India has the largest number of women pilots in the world

Just over 5% of airline pilots worldwide are female, according to the International Society of Women Airline Pilots. This means that for every twenty flights you take, just one of them will be piloted by a woman. To say this is embarrassing would be an understatement: it’s downright wrong. Yet in one country, that figure soars to 13%. A surprising leader when it comes to equality in aviation, that country is India.

Air travel in India has been growing at a torrid pace as of late. Over the first six months of this year, domestic air capacity in India grew 22%, making it the fastest-growing aviation market in the world. To meet such blistering local demand, Indian carriers like SpiceJet and IndiGo are hiring pilots at exceptional rates, many of them women. While the current fleet of pilots at both airlines are already 12-13% female, SpiceJet is upping the ante with plans to have a pilot staff that’s one-third female within three years.

Though it may sound like an impossibly fast change, the transition could be easier than it seems. One of the primary reasons so many more pilots are men today is that many of them grew up in the second half of the 20th century, a time when women were seriously ostracized from the skies. Yet as a new generation of pilots cuts their teeth, that attitude no longer holds.
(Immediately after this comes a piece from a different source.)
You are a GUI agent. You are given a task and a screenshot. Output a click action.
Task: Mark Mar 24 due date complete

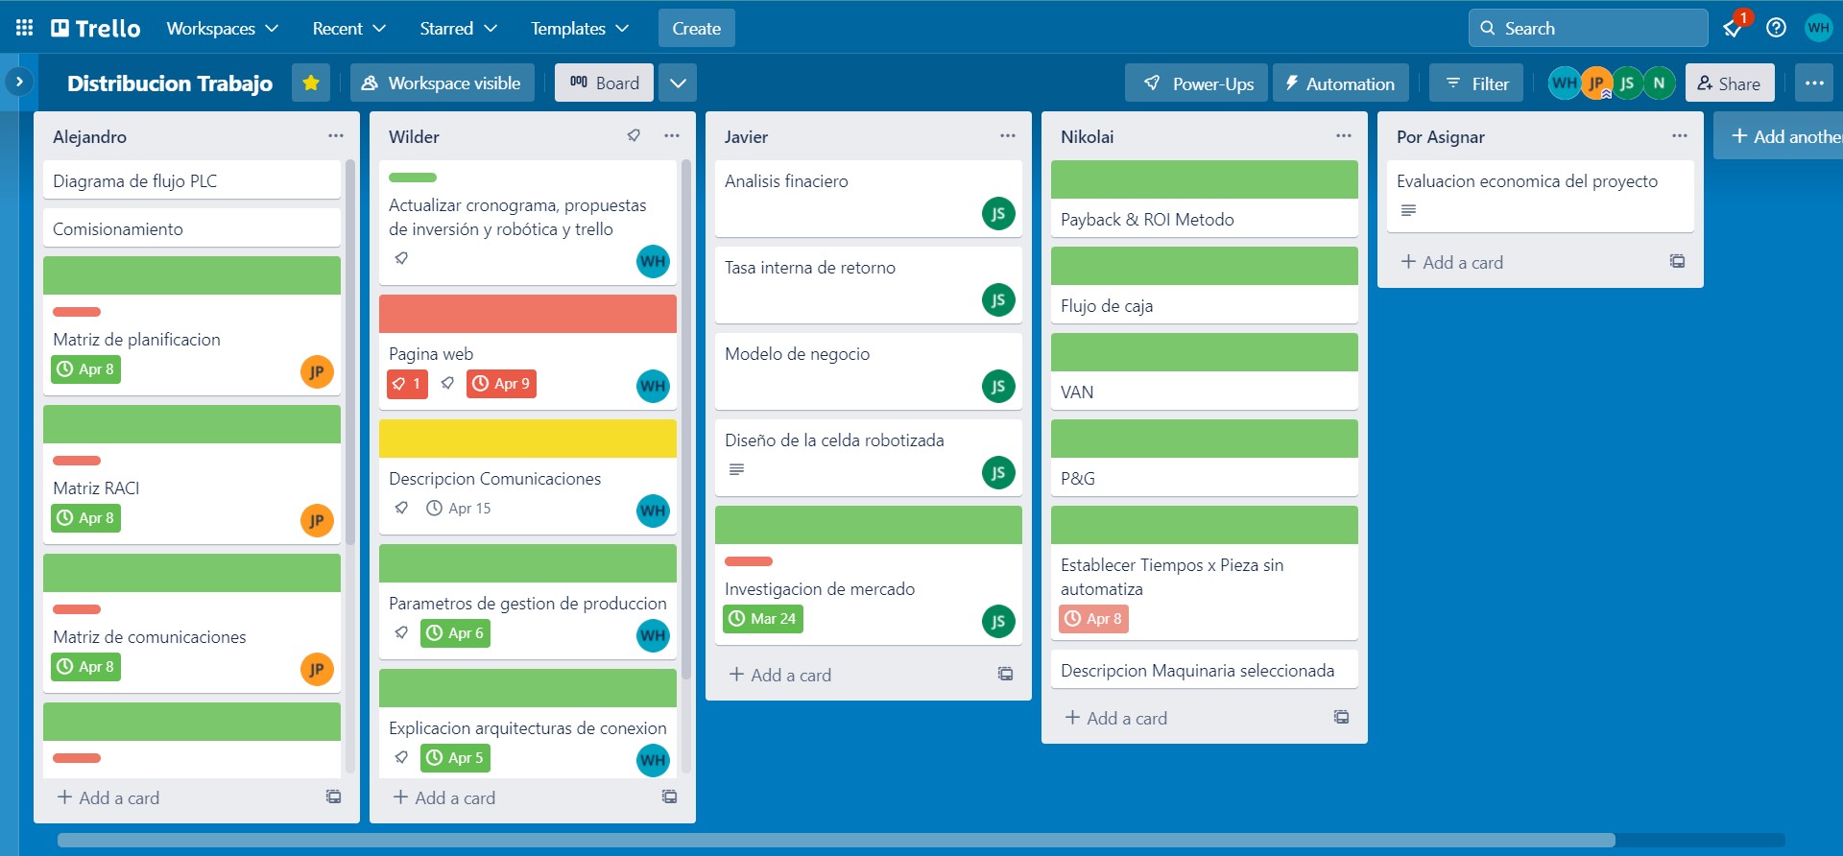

Flying clubs around the world are seeing more female students than ever before; the FAA says more than 12% of flying students are now female, and in India, that figure is doubled.
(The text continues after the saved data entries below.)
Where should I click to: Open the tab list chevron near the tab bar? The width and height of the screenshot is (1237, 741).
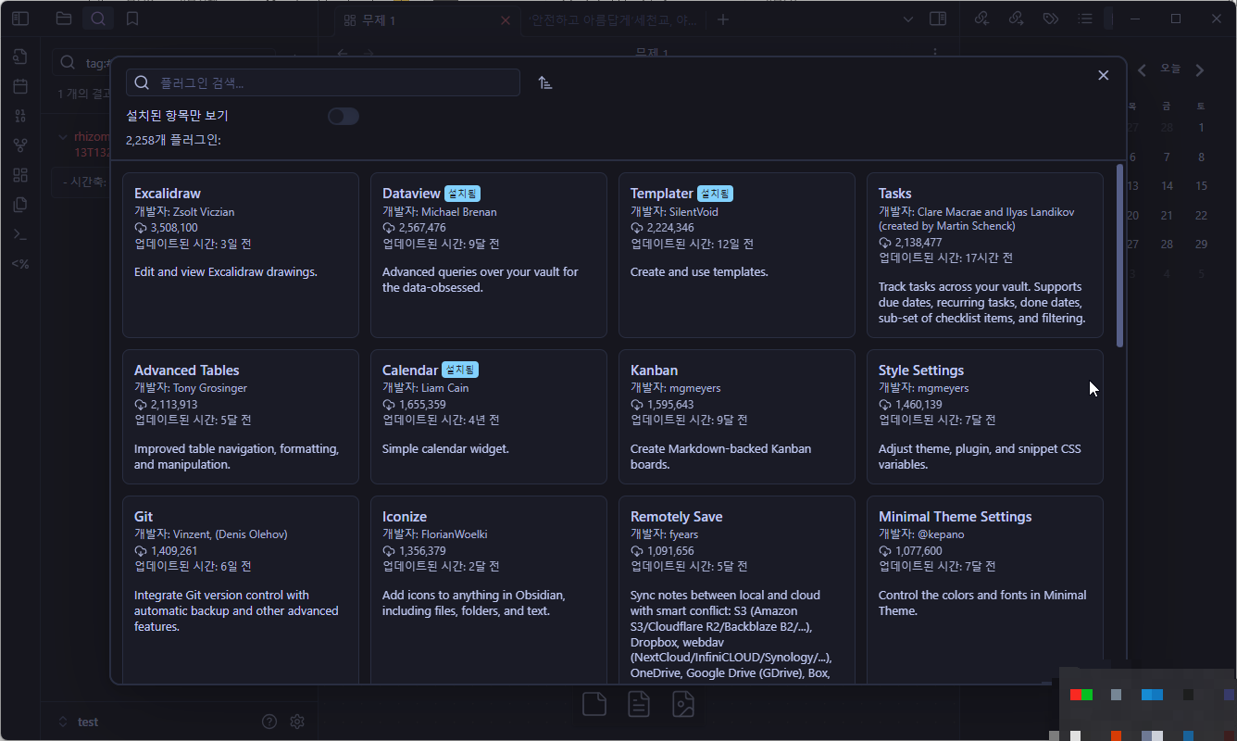(907, 19)
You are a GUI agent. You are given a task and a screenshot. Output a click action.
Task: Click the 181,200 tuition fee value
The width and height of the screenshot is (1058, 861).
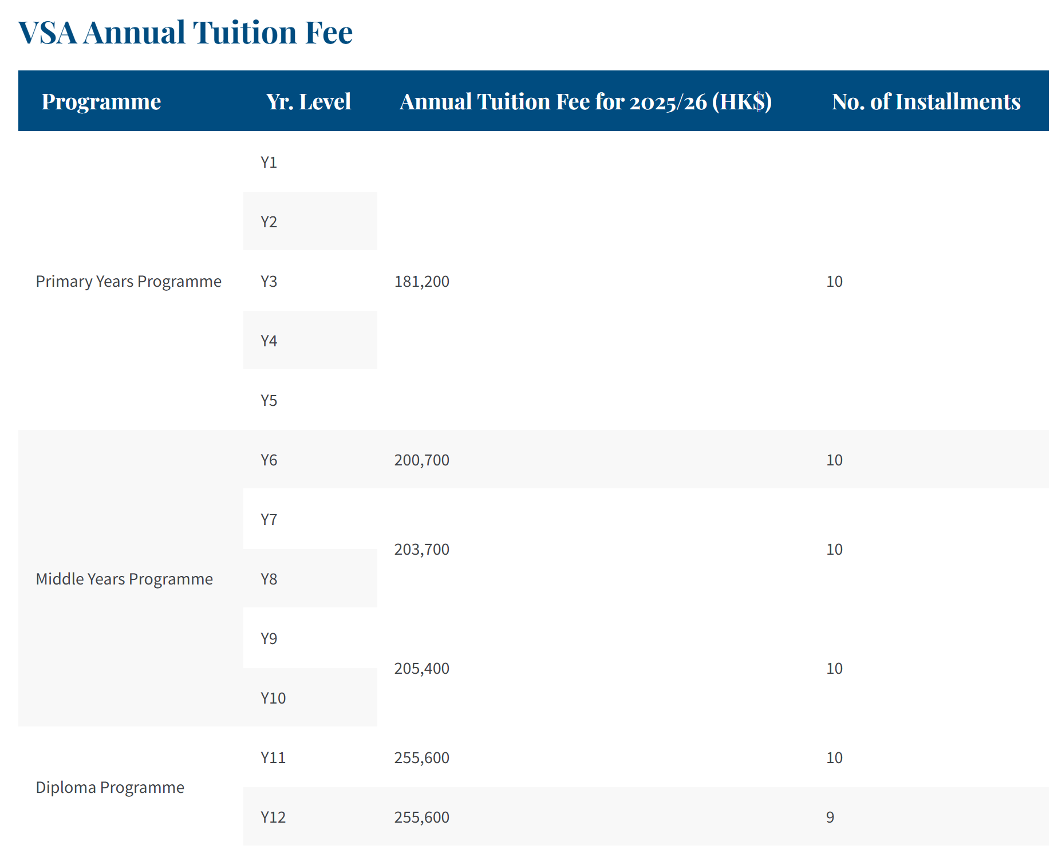pyautogui.click(x=422, y=281)
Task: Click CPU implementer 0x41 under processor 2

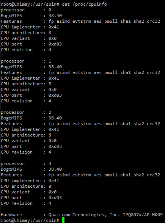Action: tap(54, 129)
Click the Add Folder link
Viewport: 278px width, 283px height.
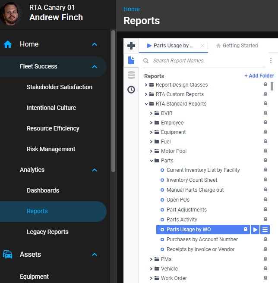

Still, India’s showing comes as a surprise to many, given that in 2012, it was voted the worst G20 country for women to live in (Canada was ranked #1). Things become less surprising, though, when you recognize that the pilot profession is one of just a few in India without a gender pay gap. Since pilot pay is dictated by union agreements and based on a combination of flying hours and seniority, there’s little room for gender bias to seep through. As a result, young Indian women are viewing a career as a pilot as a rare opportunity to be both highly valued and fairly paid.
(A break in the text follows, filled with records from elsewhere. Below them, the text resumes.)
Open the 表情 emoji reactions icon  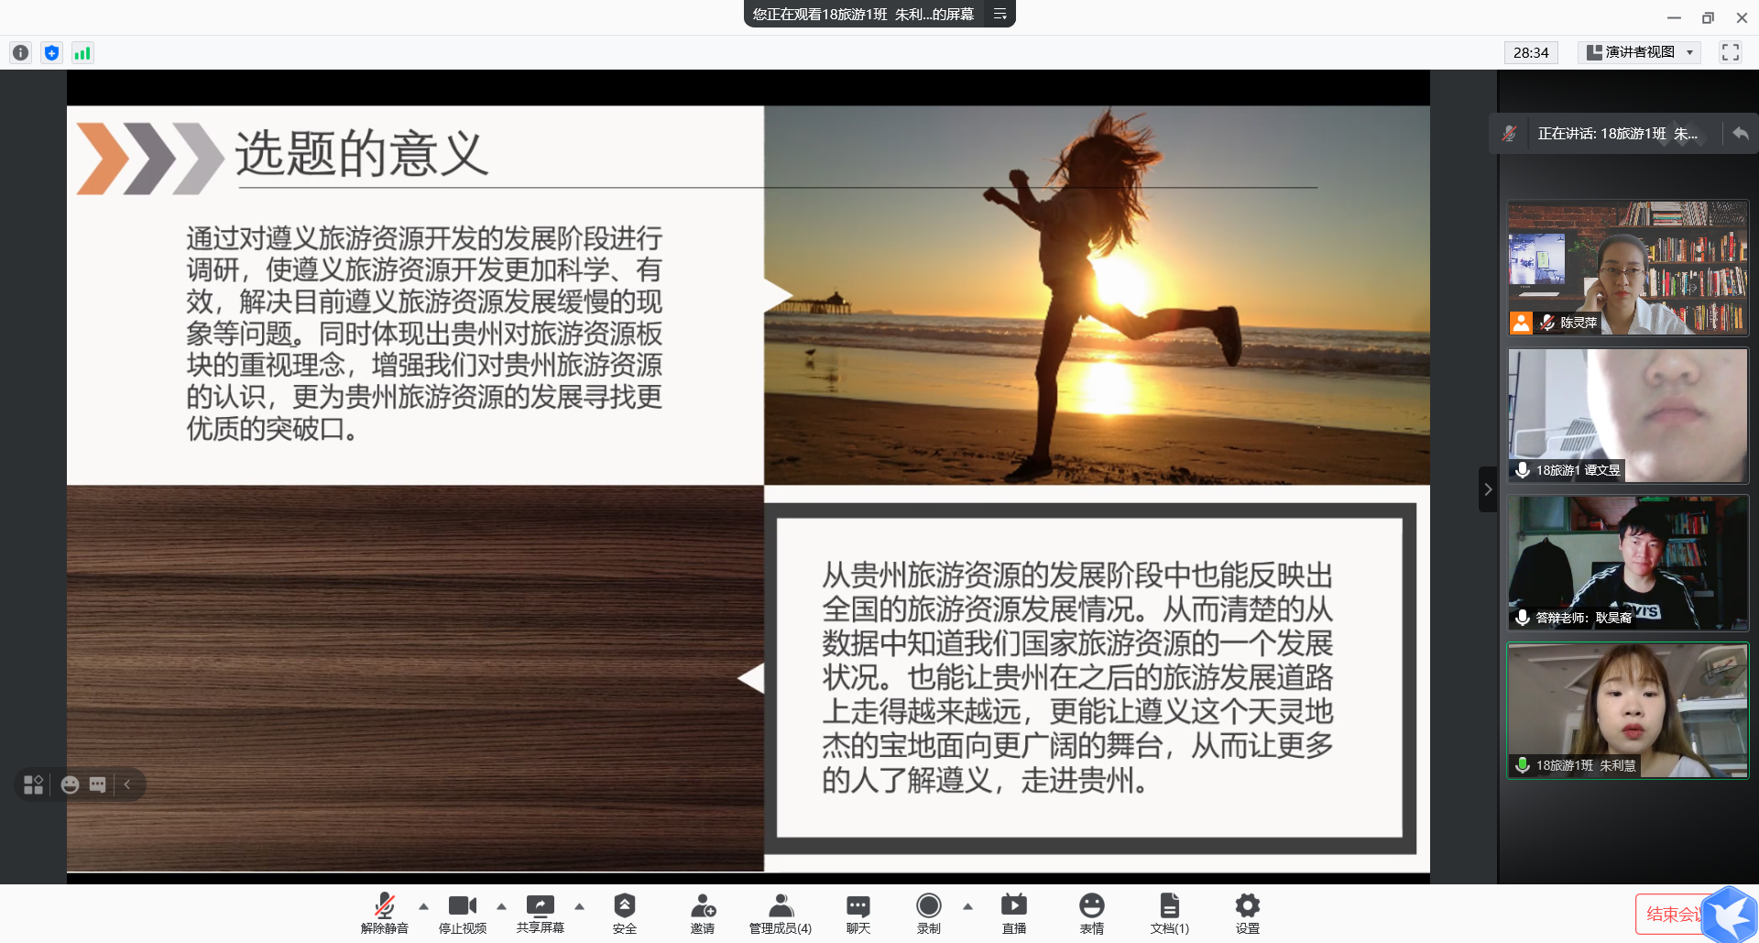[x=1091, y=906]
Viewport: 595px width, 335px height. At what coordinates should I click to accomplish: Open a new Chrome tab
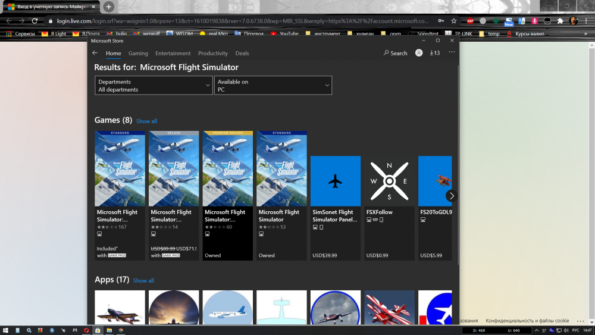pos(109,7)
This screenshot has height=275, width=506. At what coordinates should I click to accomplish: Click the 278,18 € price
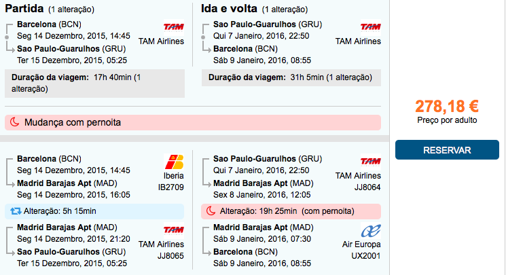[447, 106]

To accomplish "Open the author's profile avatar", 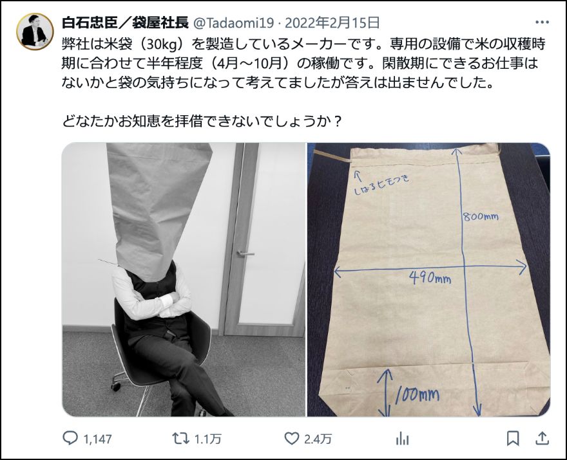I will (35, 32).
Things are not quite as rosy in other parts of the world, though. While just over 5% of global pilots are female, that number is even lower, 4.4%, in the U.S. Yet not all airlines are created equal, and some U.S. carriers far outperform others. Of the world’s largest carriers, United Airlines has the highest number of female pilots at 7.4%, while others like Southwest (3.6%) pull the U.S. average down. American Airlines, which recently faced pressure after its flight attendants called its newest performance policy “inhumane,” matches the nation’s average exactly at 4.4%. British Airways, whose website was massively hacked over the past several weeks, and Lufthansa round out the global top three.

The question of why a global shift toward hiring more female pilots hasn’t happened sooner is a troubling one. A 2010 survey of 157 female pilots identified prohibitively expensive flight training as the number one reason why women don’t pursue the career. While high fees are certainly an issue—the Aviation Academy of America charges more than $50,000 for a year of training—men have to pay up, too. What may be a more insightful answer is the markedly different relationship men and women have with machines: while boys are often encouraged to get their hands dirty and experiment with mechanical objects from a young age, most girls are not. This may seem inconsequential, but as the sentiment compounds over years, it becomes a much bigger deal. It’s not easy to make a career specializing in machines when you’ve been told your whole life that machines are not for you.

What really matters, of course, is not the gender of the pilot, but how that pilot performs; if the American Airlines pilot who bought all of his passengers Papa John’s pizza last week had been a woman, it wouldn’t be any more or less of a generous act. The industry is certainly changing, though that’s no guarantee it will change quickly. The road to equality is a turbulent one, and pilots still have a long way to go.